> [Exercise goal]: Starting at the line that contains "Open the Contrast check-for-issues dropdown", quote every line through the end of the entries, word for word, skipping the pictures.

Recorded data
______________________________
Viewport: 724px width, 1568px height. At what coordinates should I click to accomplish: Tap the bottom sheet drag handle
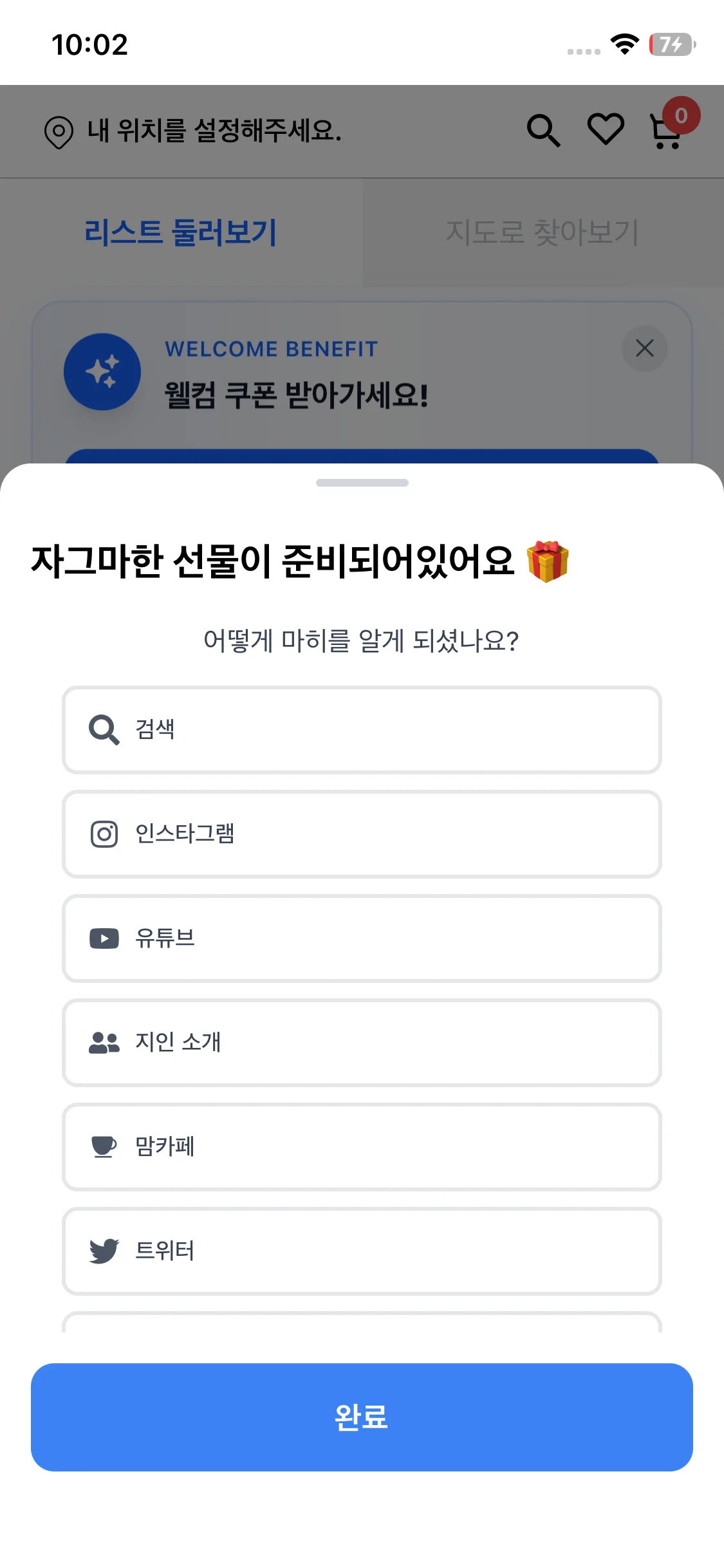pyautogui.click(x=362, y=483)
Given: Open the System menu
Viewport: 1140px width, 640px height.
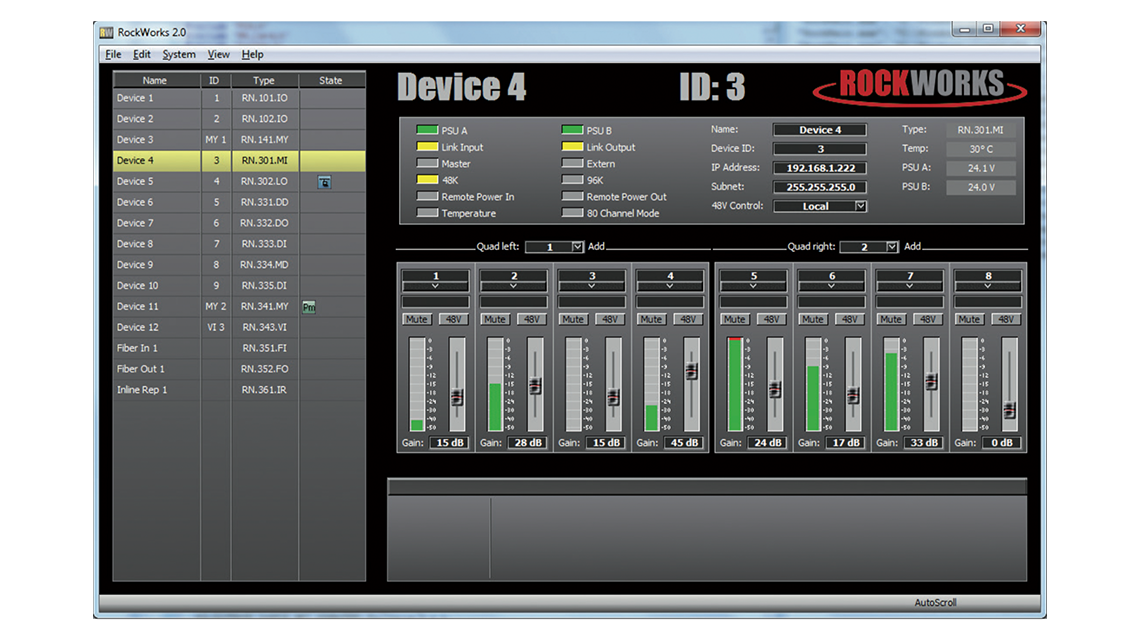Looking at the screenshot, I should (x=178, y=54).
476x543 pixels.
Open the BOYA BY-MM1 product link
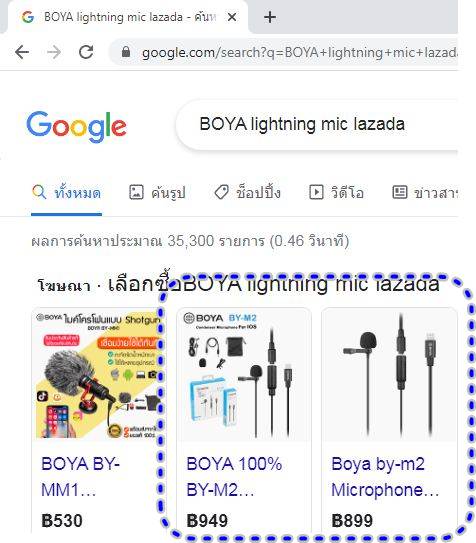pos(80,477)
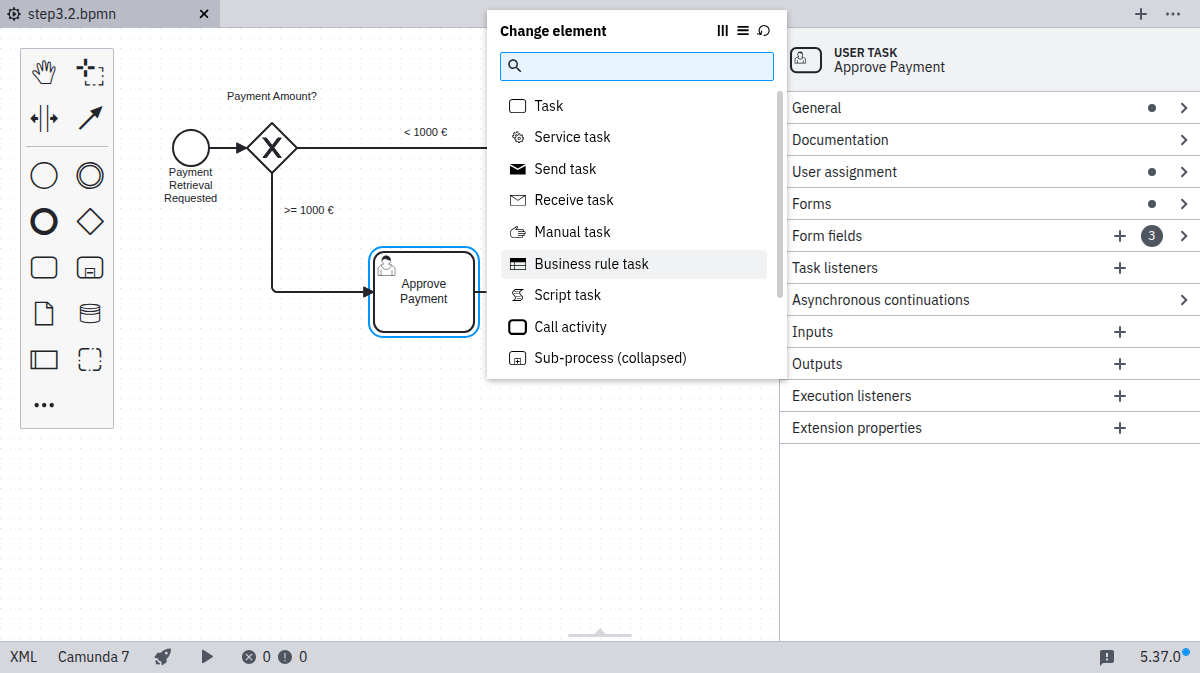This screenshot has width=1200, height=673.
Task: Add a new task listener
Action: 1120,268
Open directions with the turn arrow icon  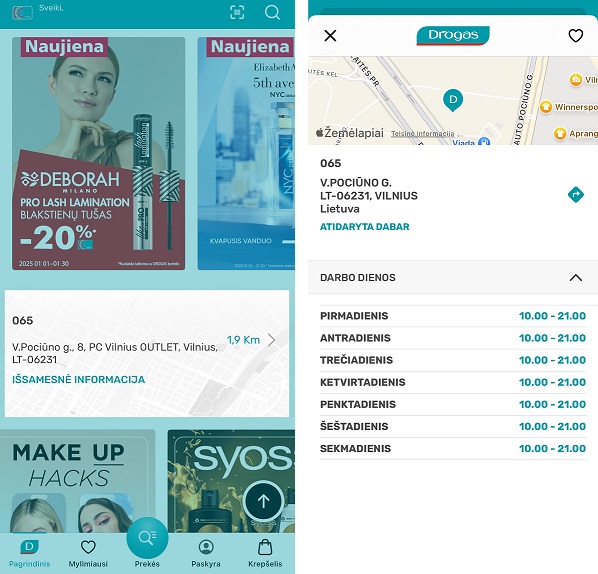pos(575,195)
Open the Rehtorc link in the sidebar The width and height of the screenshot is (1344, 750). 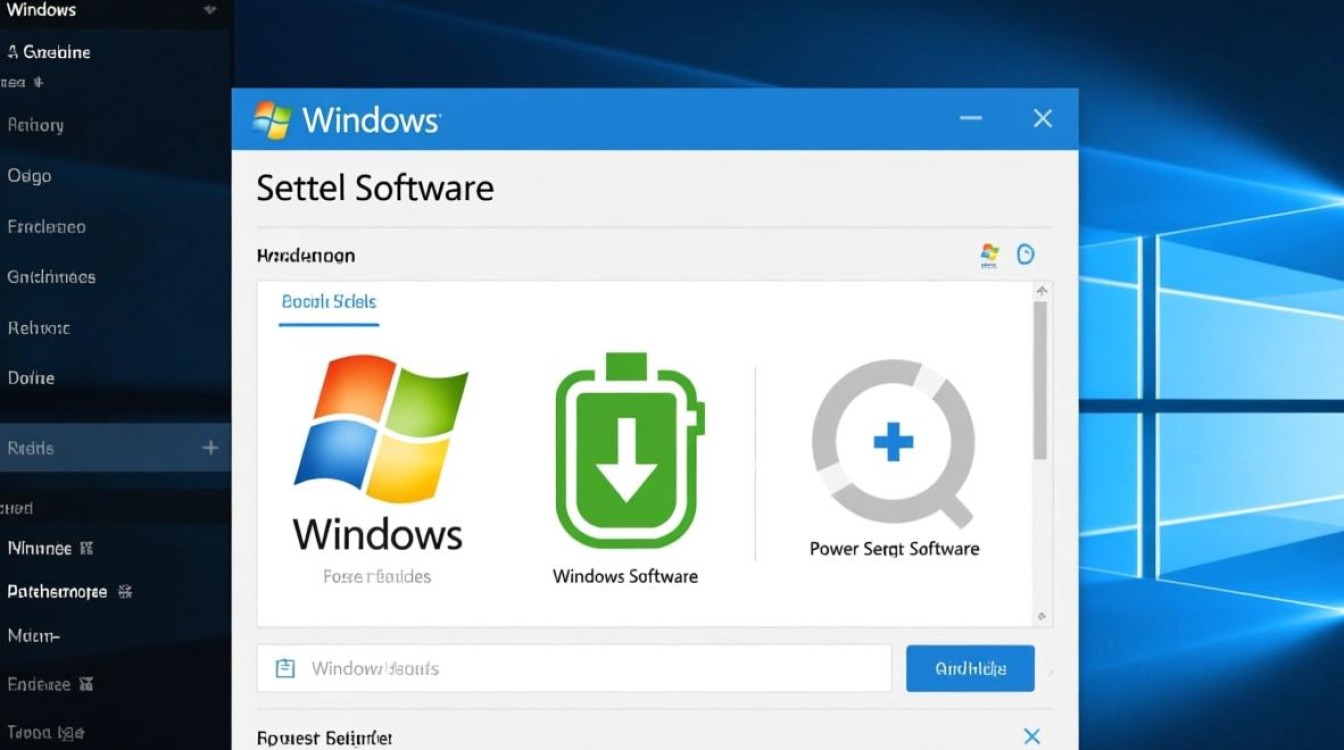coord(40,327)
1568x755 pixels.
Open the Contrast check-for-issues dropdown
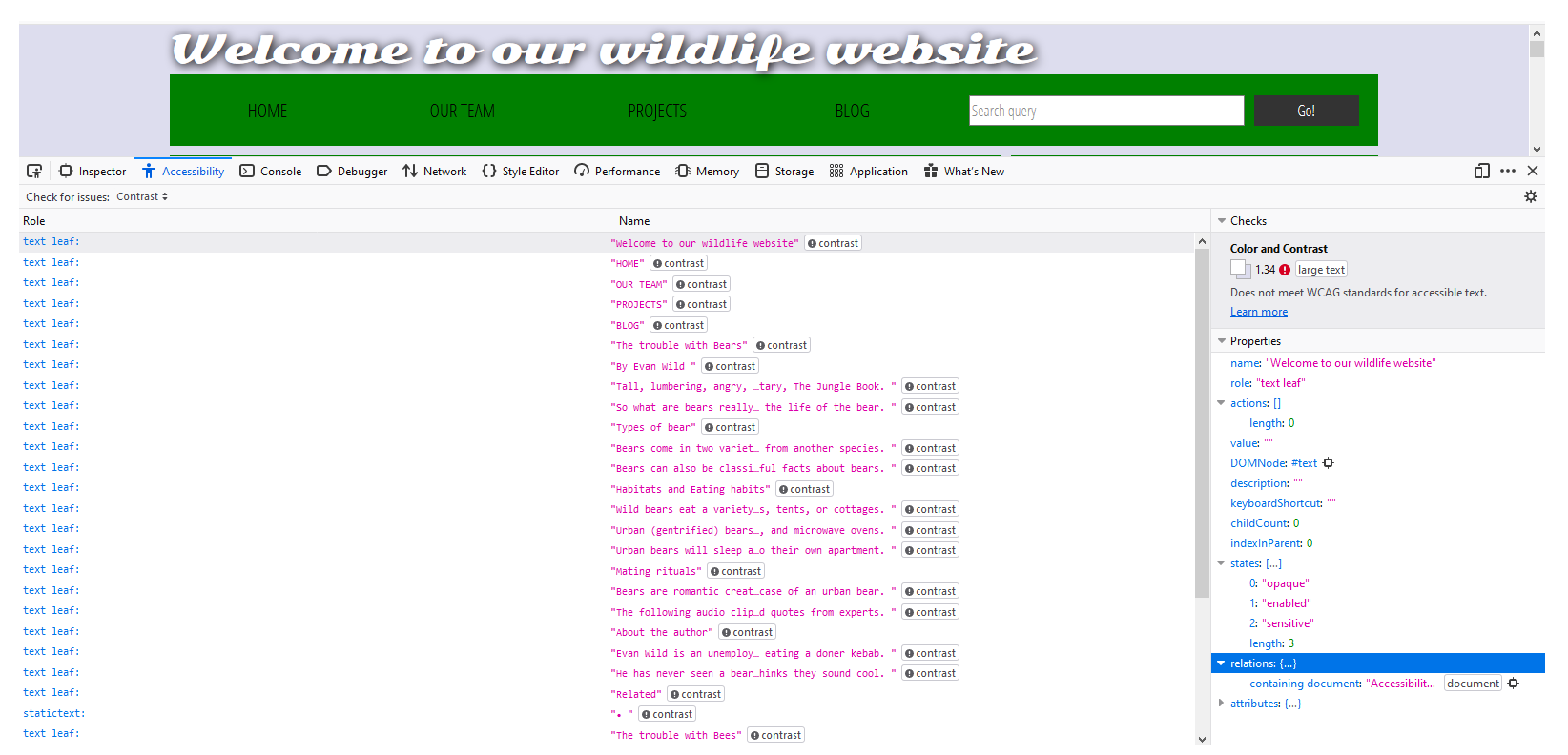pyautogui.click(x=142, y=196)
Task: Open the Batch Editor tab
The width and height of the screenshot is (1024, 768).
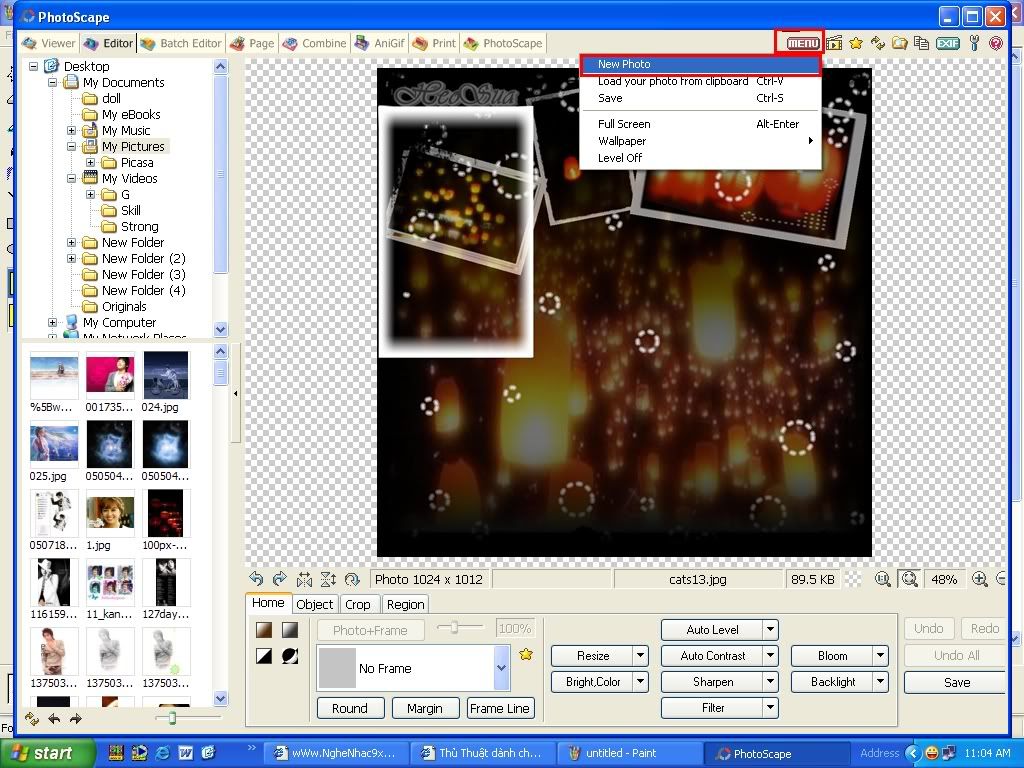Action: point(181,43)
______________________________
> [Task answer]:
Open the Contrast check-for-issues dropdown
pyautogui.click(x=142, y=196)
Task: Open the Batch Editor tab
The width and height of the screenshot is (1024, 768).
Action: point(181,43)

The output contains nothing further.